The camera was in my pocket quite a bit for the summer and fall, usually while I was using another, medium format camera, and the film remained unexposed.
Finally, I resorted to an old game, taking pictures of whatever fell in the path of the sunbeams in our house. I would swear I was just going to finish the roll and then after five or so exposures, it would again sit idle for weeks.
The unusual northern sunbeams, which are reflections off the neighbor's window, fall on the bouquet on the dining room table.
The sunbeams often fall in the middle of the carpet, so things need to be put there to take advantage of that. The bronze raven normally keeps watch from under the television.

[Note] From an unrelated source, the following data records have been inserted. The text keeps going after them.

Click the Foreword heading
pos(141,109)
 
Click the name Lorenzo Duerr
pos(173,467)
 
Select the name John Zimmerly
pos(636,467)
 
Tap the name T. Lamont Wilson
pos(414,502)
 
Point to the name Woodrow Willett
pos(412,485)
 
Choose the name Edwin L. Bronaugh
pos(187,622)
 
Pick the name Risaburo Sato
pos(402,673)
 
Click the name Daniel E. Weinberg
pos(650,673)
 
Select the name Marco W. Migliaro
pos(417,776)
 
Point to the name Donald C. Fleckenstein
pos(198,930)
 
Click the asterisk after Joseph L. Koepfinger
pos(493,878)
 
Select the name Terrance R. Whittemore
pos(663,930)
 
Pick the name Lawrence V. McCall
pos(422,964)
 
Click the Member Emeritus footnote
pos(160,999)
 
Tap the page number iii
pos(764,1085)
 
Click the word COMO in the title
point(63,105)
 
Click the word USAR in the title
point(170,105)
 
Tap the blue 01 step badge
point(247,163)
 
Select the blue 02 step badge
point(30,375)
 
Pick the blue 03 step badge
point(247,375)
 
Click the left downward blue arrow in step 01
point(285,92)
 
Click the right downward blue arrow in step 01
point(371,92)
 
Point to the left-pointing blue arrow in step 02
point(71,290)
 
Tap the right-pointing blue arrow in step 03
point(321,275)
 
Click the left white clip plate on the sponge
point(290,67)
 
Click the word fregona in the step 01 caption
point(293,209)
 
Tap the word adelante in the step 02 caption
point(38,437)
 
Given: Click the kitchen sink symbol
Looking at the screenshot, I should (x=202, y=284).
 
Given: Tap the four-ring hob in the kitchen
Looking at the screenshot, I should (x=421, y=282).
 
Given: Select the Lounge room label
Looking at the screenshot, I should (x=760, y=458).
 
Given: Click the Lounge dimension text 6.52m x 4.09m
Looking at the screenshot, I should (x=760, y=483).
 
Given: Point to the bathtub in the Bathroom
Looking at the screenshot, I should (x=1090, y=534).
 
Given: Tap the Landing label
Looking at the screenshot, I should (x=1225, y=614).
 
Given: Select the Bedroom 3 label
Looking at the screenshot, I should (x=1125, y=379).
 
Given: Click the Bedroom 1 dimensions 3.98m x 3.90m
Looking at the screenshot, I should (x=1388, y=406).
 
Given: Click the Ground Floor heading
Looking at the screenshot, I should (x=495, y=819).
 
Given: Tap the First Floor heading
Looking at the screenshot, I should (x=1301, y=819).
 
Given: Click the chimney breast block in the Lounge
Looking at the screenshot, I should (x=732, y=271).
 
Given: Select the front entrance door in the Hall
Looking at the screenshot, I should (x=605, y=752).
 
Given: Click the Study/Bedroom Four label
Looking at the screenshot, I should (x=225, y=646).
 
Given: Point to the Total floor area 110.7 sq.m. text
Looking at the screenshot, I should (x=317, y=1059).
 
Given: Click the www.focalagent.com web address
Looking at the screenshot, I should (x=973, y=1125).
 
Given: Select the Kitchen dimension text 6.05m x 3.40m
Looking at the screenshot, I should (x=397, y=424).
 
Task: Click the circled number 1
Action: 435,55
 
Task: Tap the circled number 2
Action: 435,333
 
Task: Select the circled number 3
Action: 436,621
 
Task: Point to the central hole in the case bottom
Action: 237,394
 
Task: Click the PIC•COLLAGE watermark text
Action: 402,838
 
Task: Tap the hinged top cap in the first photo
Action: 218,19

Makeup always comes in such nice packaging.
Bubble bath too.
The animalmorphic lens atop a jar of cotton.
Beauty tools.
I've never thought to put the camera on the philodendron's shelf before.
Except for the meteorite I got for my birthday, probably the oldest thing in the house - an ammonite fossil from the Cretaceous.
A sunbeam falls on the door to the sunroom casting the shadow of the chair's arm.
The bronze raven atop the small glass table.
A folded throw atop Sarah's footstool.
Real pumpkins still under the kitchen table.
The red/cyan glasses I'm wearing in the blog profile picture, which I keep next to the couch in case NASA, ESA or
René Vonk post something I need to look at.
The Apple TV remote in it's easy-to-find white non-slip rubber case.
The bottom of the sunroom door.
A birthday bouquet.
The metalwork under the kitchen table.
In order to complete
the front portico restoration, I painted the storm door in the basement, illuminated by my hat mounted LED's to make it easier to see what I'm doing.
From the other direction. It took a long time and then the shutter accidentally remained open for another four hours. It must have gotten bumped at some point.
Little Guinness has a .17mm hand-drilled pinhole 24mm from a 24x36mm frame. The Acros 100 was semi-stand developed in Rodinal 1:100.